Qu’est-ce que le poids d’un livre? En manipulant le nouvel opus de Philippe Descola, son premier depuis l’immense chef-d’oeuvre qu’était Par-delà nature et culture (Gallimard, 2005), la question plane, insistante. Car Les Formes du visible est d’abord ça: une ahurissante masse de papier blanc et de caractères noirs, qu’accompagnent des illustrations de toutes sortes. Une masse comme l’édition de langue française a souvent peur d’en faire paraître -craignant peut-être qu’elle n’intimide les lecteurs, de plus en plus friands de livrets s’avalant d’une traite, comme un shot de vodka. Mais cette peur du monumental n’a rien de fondé. Lire Descola, c’est d’abord faire l’épreuve d’une langue, somptueuse et limpide, par la grâce de laquelle il n’est aucune idée qui ne semble tomber juste, à la manière d’un costume taillé de façon impeccable. C’est aussi voyager entre les mondes et les époques, à la rencontre d’objets, de figures ou d’idées que seule son hallucinante érudition serait capable de faire se rencontrer -et de tirer de cette rencontre toutes les conséquences qu’il faut en attendre. Et c’est surtout ouvrir la porte sur un univers de pensée qui remet en cause jusqu’aux mieux ancrées de nos évidences -celles, si tenaces, qu’elles vont jusqu’à décider de ce que nous percevons ou pas autour de nous. Tel est le sujet des Formes du visible: une « anthropologie de la figuration » dans laquelle Descola cartographie l’immense diversité des différentes modalités humaines de la mise en image de ce qui est, et dont ce que nous appelons « art » ne constitue qu’une faible partie, de surcroît fort récente.
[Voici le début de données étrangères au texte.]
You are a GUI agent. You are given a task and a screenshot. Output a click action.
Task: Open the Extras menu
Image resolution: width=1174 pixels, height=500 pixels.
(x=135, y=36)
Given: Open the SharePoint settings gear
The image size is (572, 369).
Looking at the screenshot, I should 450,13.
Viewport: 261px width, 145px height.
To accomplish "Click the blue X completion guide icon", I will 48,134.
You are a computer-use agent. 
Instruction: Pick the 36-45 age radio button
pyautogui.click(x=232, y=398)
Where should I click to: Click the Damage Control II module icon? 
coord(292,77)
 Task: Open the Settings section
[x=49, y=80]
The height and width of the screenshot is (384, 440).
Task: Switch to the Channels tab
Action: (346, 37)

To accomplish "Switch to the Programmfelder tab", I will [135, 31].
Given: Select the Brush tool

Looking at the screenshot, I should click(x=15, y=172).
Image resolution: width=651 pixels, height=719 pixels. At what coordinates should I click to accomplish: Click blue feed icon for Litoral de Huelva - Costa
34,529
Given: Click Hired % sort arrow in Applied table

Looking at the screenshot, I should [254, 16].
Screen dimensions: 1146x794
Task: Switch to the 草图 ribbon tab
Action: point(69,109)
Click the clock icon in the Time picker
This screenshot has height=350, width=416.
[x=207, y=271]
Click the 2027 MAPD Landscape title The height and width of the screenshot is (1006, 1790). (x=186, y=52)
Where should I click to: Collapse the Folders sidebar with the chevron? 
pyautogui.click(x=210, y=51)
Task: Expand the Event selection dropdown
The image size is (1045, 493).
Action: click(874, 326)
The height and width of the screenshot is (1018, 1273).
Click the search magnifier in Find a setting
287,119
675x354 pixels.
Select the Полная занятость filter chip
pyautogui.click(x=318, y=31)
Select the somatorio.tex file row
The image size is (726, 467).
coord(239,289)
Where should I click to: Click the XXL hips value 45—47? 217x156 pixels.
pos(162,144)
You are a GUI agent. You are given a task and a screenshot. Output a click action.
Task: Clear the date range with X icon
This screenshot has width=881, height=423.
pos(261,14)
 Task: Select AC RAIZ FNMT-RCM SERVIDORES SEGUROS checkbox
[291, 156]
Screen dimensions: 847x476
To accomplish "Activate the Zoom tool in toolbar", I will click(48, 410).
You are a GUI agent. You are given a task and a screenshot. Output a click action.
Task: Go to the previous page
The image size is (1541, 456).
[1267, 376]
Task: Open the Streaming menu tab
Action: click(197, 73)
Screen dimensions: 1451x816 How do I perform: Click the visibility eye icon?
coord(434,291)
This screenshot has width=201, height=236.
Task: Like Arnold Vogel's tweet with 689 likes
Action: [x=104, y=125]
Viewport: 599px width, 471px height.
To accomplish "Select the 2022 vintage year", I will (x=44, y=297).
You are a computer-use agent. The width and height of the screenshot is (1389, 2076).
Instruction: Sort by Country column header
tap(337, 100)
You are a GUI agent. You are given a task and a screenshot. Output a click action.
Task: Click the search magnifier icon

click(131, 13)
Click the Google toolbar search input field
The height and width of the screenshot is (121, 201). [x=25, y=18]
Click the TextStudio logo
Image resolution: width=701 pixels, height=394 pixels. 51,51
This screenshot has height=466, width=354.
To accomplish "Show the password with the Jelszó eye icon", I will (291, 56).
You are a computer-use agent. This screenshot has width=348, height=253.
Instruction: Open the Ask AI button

Passant de l’Amazonie, qui avait été jadis son terrain de recherche, à la Chine de la dynastie Song, de l’Europe de la Renaissance aux masques amérindiens, il livre ainsi une boussole grandiose pour nous apprendre enfin à évoluer dans l’univers des images en laissant de côté les réflexes que nous avons hérités des derniers siècles de fascination européenne à leur égard.

Les Formes du visible

De Philippe Descola, éditions du Seuil, 848 pages.